**TEXT SECTION**:
——————————

Single by Drake featuring Quavo and Travis Scott

from the album More Life
- Released: May 16, 2017
- Recorded: 2017
- Studio: SOTA Studios, Studio 306 and Four Seasons, Toronto
- Genre: Hip hop; trap;
- Length: 3:57
- Label: Cash Money; Young Money; Republic;
- Songwriters: Aubrey Graham; Quavious Marshall; Jacques Webster II; Shane Lindstrom; Tim Gomringer; Kevin Gomringer;
- Producers: Murda Beatz; Cubeatz (co.);

Drake singles chronology
| "Free Smoke" (2017) | "Portland" (2017) | "Glow" (2017) |

Quavo singles chronology
| "Raf" (2017) | "Portland" (2017) | "Strip That Down" (2017) |

Travis Scott singles chronology
| "Butterfly Effect" (2017) | "Portland" (2017) | "Know No Better" (2017) |

= Portland (song) =

"Portland" is a song by Canadian rapper Drake featuring American rappers Quavo and Travis Scott from the former's mixtape More Life. The song was sent to rhythmic crossover radio on May 16, 2017, as the fourth single from the tape. The song also appears in the video game NBA 2K18.

——————————

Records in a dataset
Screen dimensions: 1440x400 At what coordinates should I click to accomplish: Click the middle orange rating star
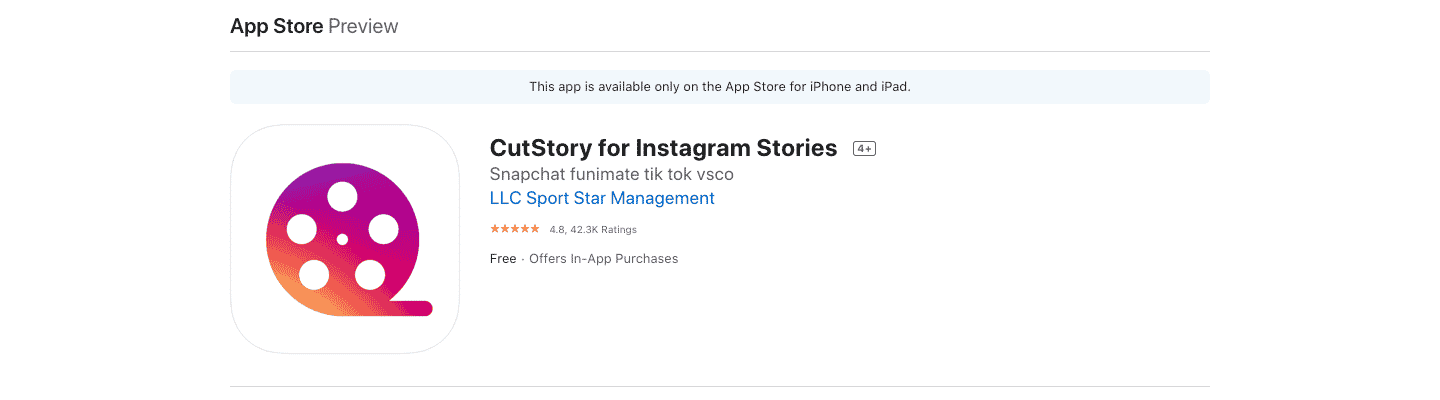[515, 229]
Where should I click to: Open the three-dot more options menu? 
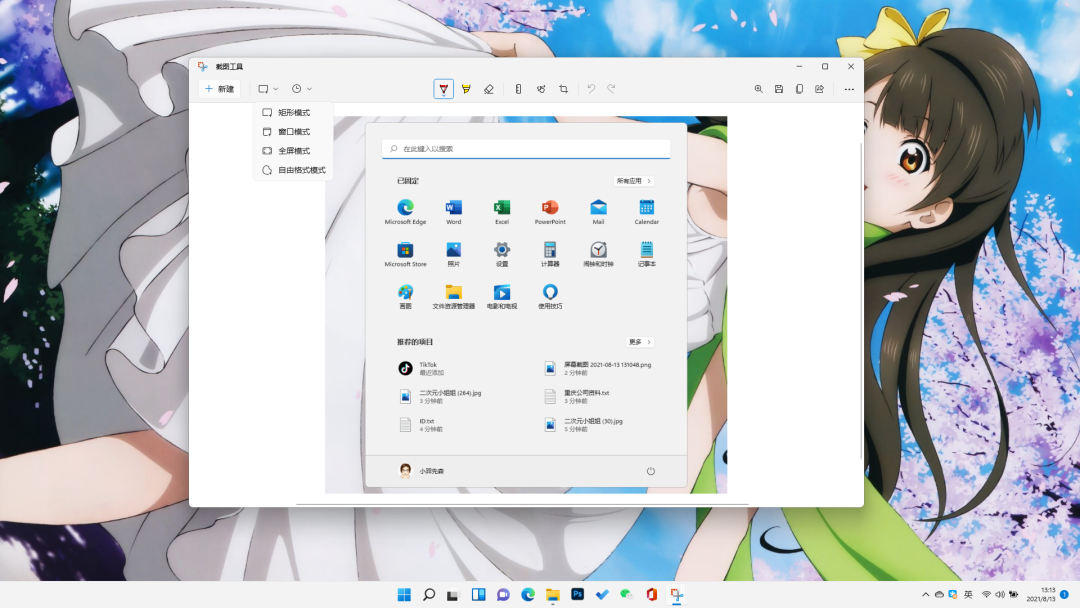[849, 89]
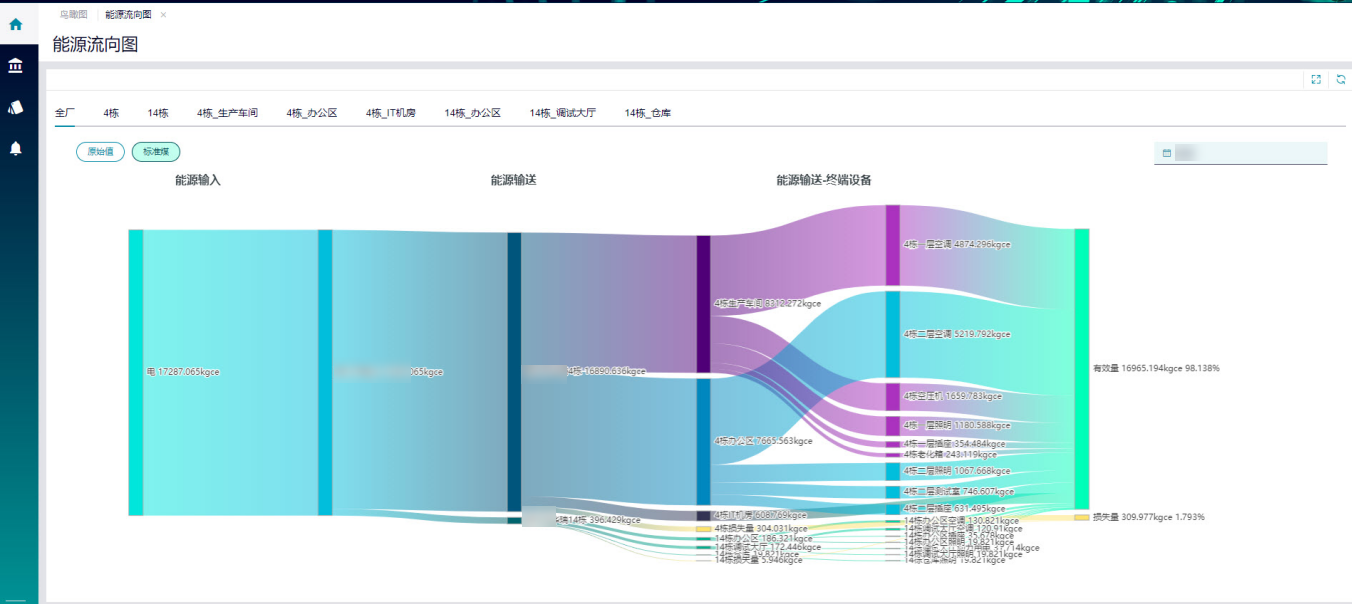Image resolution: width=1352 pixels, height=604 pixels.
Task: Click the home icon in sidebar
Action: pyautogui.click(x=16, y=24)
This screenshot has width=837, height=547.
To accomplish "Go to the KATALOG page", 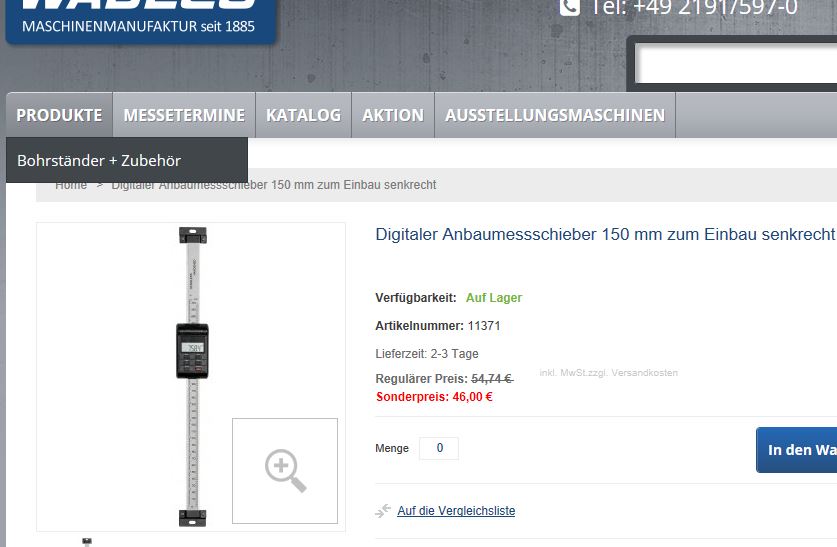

——————————

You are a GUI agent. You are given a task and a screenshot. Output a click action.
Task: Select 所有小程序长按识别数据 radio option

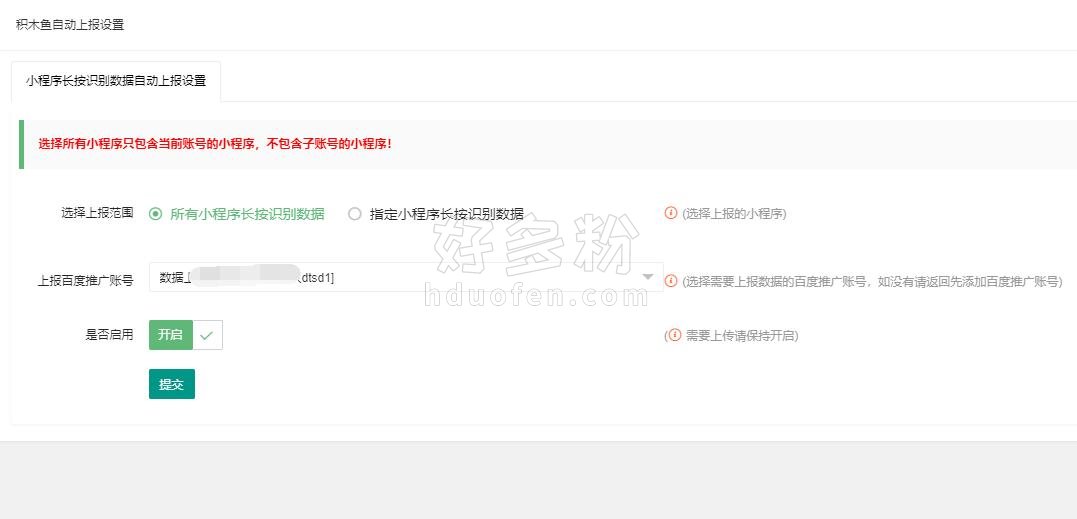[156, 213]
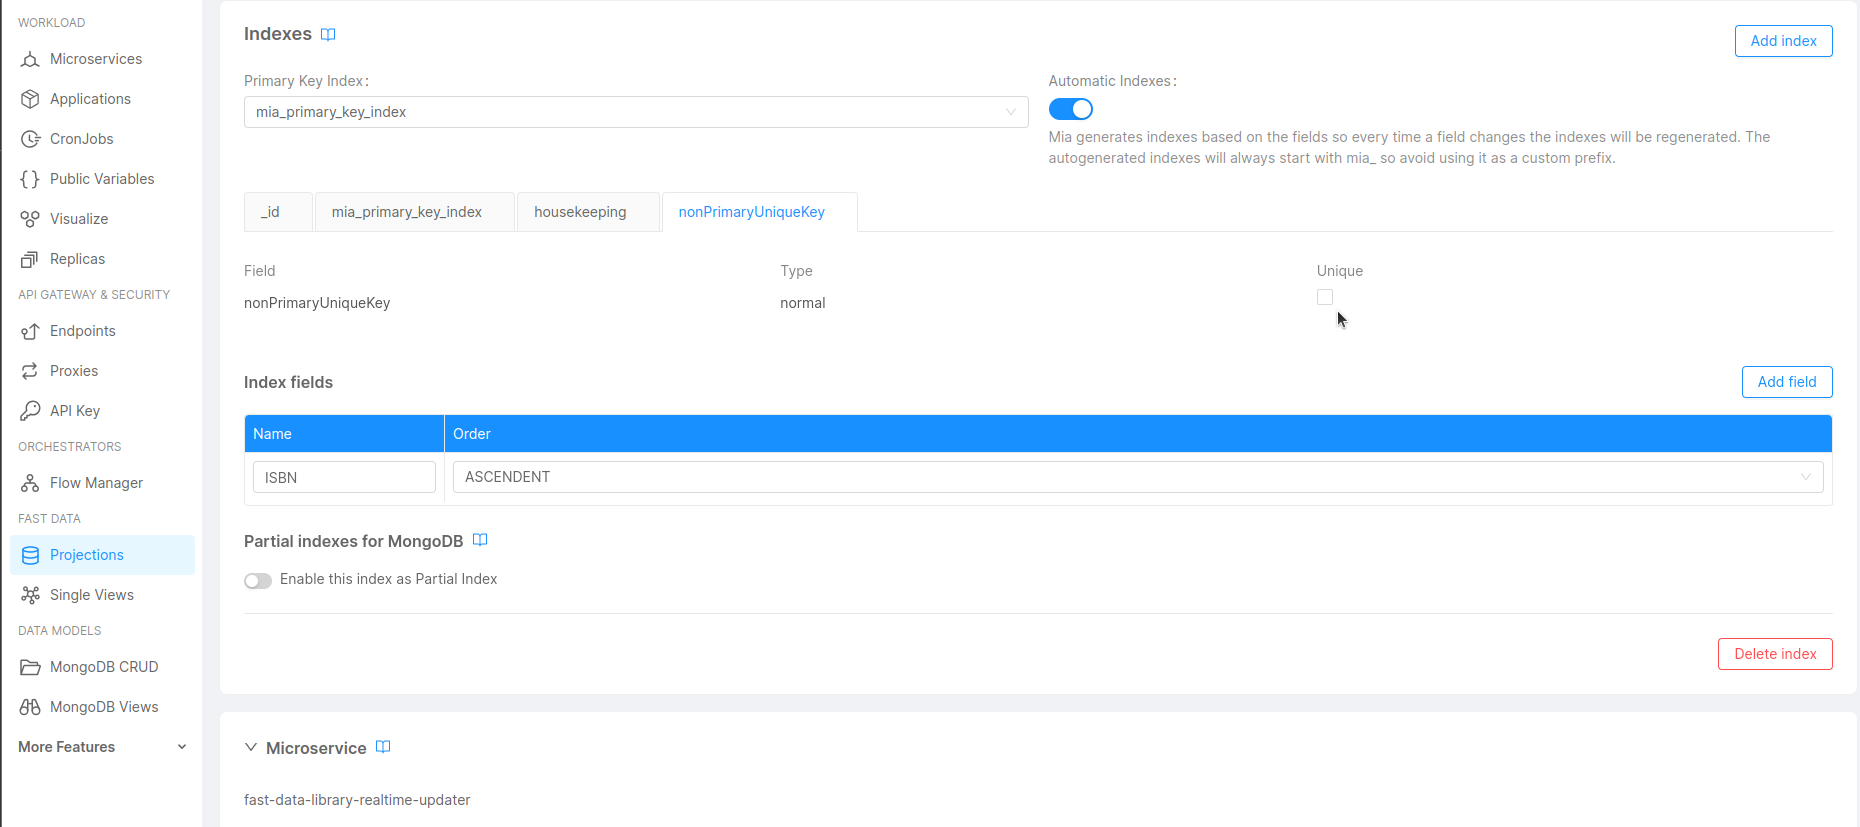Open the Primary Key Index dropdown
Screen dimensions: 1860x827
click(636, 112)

——————————

**JOBS**:
A: List every songwriter credited in the text about the song "Portland".
B: From the text about the song "Portland", extract verbatim the passage that runs from "Quavo singles chronology" up to and including "game NBA 2K18.".

**ANSWER SET**:
A: Aubrey Graham, Quavious Marshall, Jacques Webster II, Shane Lindstrom, Tim Gomringer, Kevin Gomringer

B:
Quavo singles chronology
| "Raf" (2017) | "Portland" (2017) | "Strip That Down" (2017) |

Travis Scott singles chronology
| "Butterfly Effect" (2017) | "Portland" (2017) | "Know No Better" (2017) |

= Portland (song) =

"Portland" is a song by Canadian rapper Drake featuring American rappers Quavo and Travis Scott from the former's mixtape More Life. The song was sent to rhythmic crossover radio on May 16, 2017, as the fourth single from the tape. The song also appears in the video game NBA 2K18.